Here’s an example of where better logging practices would have saved me a lot of debugging trouble. First off I was looking into some jobs logic in response to a customer ticket, and I could see where the job started running, but couldn’t confirm that the job had finished. I was also seeing error messages in the logs shortly after each run of that particular job. The problem was, there were a lot of jobs running around the same intervals on that box, so I couldn’t be certain whether the stack traces I was seeing were the job in question failing, or something else. I had to push an update just to get an idea of where exactly the failure was occurring. It turns out that, yes, the exceptions in the logs were related to the job I was looking at, but I wasted valuable time pushing an update to try to learn that instead of writing and deploying a fix.

Another example is this – I had some gotten some reports of users not being able to successfully refresh some credentials. Now, I can look at the code and see the call being made to refresh credentials, pull the appropriate values from the configuration file, and see what’s getting returned, but there’s no line for that in the logs. Now I’m having to re-create the scenario to get the error message so I can research what causes it, instead of just reading the error message from the logs and jumping straight into the researching and fixing it part of the proceedings.

All of these thoughts on logging are a fairly recent development for me, and I have a lot of old code that has terrible logging associated with it. But, I am trying to make sure I have plenty of logging in the code that I’m touching now, with the hope that eventually logging will be improved all over, although that’s likely to be a long, hard slog. I’m committed to pushing through with it though. More logging isn’t really going to hurt anything, and if it makes debugging easier in the future, then all the better.

Right now, my general philosophy on logging is as follows:

  • INFO for enough debugging to verify that something’s running without failing. At a bare minimum, this includes a log entry for entering and leaving a method, as well as enough log statements to give me a basic idea of about where in my code things went wrong should an operation fail.
  • DEBUG for information that will help me debug an issue, but is only really useful once I’ve confirmed that an issue exists.
  • WARNING for things that didn’t work the way I intended, but I had a workaround for them (this is for things like handling API rate limits, for example)
  • ERROR for exceptions I catch (with stack trace).

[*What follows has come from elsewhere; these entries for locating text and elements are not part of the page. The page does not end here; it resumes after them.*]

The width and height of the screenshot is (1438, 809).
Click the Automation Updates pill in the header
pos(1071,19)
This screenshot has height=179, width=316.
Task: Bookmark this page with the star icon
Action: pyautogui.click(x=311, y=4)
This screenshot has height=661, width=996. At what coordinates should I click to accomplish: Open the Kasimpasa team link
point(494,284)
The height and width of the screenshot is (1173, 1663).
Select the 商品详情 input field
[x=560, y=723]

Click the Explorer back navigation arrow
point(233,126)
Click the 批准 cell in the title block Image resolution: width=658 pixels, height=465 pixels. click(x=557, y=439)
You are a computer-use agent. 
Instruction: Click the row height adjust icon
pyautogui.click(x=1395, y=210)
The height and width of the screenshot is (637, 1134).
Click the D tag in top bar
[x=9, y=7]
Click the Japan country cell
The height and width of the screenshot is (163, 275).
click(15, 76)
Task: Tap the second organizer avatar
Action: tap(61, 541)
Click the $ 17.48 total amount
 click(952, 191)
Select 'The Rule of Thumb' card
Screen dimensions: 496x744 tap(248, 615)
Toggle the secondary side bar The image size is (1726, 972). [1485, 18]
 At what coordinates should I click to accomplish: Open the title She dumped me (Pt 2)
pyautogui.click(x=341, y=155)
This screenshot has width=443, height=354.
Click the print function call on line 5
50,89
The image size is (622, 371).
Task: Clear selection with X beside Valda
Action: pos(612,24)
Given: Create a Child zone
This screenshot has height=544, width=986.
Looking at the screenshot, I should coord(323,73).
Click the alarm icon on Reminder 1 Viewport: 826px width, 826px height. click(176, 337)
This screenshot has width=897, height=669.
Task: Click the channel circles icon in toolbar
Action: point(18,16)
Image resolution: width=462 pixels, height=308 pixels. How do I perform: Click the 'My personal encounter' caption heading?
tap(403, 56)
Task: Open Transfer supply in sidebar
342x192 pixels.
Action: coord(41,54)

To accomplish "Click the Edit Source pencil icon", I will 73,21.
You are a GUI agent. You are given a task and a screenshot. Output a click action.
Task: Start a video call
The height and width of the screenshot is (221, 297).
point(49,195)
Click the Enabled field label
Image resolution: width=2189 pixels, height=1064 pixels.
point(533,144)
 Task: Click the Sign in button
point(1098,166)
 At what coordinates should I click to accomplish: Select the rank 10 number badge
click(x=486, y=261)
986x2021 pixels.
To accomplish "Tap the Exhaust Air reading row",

We spend a lot of time debugging via  println() when we’re in school, but we’re still really bad about putting those debugging statements into our code proactively, probably because in school all our projects are fire-and-forget. Once they’re turned in, there’s no maintenance involved, so we never learn what’s it’s like to have to go back to something weeks or months after we wrote it and figure out what’s going on with some particular user’s experience. That said, it’s an area of my programming that I’m trying to focus on right now, and hopefully it’ll start paying off in the next couple of months.